Data extract: Begin

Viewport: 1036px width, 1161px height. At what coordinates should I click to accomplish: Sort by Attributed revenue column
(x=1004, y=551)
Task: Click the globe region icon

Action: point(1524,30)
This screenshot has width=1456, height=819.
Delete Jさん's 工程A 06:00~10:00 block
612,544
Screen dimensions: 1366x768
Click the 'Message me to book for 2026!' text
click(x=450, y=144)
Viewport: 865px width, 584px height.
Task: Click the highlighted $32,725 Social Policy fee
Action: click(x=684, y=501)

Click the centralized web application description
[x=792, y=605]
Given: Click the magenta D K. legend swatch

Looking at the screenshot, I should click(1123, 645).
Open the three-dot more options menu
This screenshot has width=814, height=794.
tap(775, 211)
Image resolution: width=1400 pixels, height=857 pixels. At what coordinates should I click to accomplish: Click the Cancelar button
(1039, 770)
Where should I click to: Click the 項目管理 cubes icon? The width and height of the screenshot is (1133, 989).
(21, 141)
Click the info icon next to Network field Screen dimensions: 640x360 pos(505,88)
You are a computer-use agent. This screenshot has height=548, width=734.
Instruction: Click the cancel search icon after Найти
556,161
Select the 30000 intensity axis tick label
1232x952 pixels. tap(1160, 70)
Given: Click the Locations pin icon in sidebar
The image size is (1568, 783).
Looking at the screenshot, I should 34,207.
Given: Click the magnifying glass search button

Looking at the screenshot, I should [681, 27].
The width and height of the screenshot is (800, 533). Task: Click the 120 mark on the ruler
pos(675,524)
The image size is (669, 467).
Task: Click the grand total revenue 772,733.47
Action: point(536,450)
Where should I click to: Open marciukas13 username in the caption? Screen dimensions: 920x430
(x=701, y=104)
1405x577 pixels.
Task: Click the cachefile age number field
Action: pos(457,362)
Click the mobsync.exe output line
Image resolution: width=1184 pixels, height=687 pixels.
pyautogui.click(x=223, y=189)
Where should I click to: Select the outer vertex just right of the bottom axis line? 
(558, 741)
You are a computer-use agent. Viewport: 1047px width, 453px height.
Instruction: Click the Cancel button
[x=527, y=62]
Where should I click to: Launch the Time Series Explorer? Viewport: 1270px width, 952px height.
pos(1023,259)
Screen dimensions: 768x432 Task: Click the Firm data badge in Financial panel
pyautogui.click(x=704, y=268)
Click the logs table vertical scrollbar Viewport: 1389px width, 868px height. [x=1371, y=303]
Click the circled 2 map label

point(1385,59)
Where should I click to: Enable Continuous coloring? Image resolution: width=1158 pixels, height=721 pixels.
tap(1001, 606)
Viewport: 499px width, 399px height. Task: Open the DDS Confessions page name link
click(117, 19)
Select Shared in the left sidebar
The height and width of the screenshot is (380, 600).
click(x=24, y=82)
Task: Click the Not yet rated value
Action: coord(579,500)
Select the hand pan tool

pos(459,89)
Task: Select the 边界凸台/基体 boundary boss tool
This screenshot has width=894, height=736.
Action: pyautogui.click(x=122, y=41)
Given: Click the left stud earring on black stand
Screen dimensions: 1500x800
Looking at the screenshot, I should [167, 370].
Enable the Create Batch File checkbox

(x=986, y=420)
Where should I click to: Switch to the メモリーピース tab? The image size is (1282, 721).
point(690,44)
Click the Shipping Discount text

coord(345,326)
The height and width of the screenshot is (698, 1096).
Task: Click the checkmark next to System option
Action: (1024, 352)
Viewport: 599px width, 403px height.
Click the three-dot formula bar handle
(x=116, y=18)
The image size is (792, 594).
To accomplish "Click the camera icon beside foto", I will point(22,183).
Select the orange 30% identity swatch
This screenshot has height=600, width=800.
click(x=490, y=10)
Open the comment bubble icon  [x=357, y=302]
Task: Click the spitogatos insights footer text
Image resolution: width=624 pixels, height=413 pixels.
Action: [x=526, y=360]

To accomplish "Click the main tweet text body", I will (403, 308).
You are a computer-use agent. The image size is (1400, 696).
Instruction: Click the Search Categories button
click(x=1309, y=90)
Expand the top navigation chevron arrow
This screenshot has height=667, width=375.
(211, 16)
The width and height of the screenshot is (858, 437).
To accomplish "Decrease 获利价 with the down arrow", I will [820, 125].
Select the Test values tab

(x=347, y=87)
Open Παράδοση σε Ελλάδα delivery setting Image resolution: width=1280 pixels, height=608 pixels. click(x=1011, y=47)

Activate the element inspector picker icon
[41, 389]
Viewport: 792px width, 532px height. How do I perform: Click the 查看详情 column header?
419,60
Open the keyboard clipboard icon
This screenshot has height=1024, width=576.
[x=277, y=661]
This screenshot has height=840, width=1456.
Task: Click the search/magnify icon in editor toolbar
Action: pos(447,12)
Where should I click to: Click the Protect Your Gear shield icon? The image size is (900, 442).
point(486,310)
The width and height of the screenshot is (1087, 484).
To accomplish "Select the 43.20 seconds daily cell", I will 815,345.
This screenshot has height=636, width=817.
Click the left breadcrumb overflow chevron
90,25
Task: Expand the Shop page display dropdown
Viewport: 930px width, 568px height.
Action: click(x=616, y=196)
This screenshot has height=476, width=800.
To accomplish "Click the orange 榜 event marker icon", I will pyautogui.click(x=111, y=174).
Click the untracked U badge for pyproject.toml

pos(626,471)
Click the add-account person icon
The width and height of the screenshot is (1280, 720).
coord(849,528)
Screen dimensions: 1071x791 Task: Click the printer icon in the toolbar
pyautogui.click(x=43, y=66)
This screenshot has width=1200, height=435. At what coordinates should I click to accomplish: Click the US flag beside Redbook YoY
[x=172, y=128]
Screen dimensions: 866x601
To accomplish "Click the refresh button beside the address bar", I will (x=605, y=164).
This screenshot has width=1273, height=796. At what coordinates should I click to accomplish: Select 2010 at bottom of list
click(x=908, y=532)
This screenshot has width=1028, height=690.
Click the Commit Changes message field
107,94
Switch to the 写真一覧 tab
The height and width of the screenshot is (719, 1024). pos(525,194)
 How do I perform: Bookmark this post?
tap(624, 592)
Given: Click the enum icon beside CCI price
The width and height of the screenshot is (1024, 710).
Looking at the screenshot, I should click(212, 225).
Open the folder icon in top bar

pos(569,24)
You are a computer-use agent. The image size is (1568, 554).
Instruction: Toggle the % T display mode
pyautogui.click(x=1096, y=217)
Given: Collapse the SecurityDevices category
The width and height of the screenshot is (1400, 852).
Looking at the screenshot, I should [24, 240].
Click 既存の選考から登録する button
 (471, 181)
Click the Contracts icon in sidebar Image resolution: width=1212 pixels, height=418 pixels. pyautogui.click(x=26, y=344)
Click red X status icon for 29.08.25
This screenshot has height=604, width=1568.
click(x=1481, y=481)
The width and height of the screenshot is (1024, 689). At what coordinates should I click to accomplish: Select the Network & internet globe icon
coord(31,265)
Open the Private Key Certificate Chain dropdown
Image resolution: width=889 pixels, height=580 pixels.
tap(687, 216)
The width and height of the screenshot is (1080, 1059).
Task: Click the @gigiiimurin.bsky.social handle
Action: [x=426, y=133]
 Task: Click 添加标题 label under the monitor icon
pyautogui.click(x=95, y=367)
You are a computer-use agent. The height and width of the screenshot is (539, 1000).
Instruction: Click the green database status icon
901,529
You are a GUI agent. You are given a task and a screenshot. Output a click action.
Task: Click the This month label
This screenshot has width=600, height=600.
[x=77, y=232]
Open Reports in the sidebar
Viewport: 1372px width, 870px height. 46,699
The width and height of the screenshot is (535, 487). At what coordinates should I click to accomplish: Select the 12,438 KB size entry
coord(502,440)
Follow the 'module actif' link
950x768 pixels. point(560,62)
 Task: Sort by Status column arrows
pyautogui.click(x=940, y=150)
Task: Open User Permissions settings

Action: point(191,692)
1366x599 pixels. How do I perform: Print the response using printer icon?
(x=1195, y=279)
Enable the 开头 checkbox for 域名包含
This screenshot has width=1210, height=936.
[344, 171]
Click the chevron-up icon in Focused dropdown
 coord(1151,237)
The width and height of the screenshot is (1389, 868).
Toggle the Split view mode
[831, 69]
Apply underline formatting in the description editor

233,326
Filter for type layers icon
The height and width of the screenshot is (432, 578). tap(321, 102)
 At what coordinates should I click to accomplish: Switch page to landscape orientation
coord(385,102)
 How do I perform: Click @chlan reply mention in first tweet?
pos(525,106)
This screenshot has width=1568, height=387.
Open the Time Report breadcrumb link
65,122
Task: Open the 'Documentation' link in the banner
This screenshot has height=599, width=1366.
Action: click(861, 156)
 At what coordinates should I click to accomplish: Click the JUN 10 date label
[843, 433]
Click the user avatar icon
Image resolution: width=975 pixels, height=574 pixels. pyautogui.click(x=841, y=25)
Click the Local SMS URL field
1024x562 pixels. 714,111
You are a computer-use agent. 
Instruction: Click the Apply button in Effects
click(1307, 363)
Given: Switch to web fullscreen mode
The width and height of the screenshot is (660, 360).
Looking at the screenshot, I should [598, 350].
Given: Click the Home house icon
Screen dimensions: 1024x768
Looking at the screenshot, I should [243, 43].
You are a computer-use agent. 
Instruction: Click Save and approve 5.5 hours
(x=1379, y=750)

Data extract: End

• **Requirement**: Reproduce exactly the lines of the records above from the one with "Open the comment" to the one with "You are a computer-use agent. The image size is (1400, 696).", both included, and leave out everything else.

• **Answer space**:
Open the comment bubble icon  [x=357, y=302]
Task: Click the spitogatos insights footer text
Image resolution: width=624 pixels, height=413 pixels.
Action: [x=526, y=360]

To accomplish "Click the main tweet text body", I will (403, 308).
You are a computer-use agent. The image size is (1400, 696).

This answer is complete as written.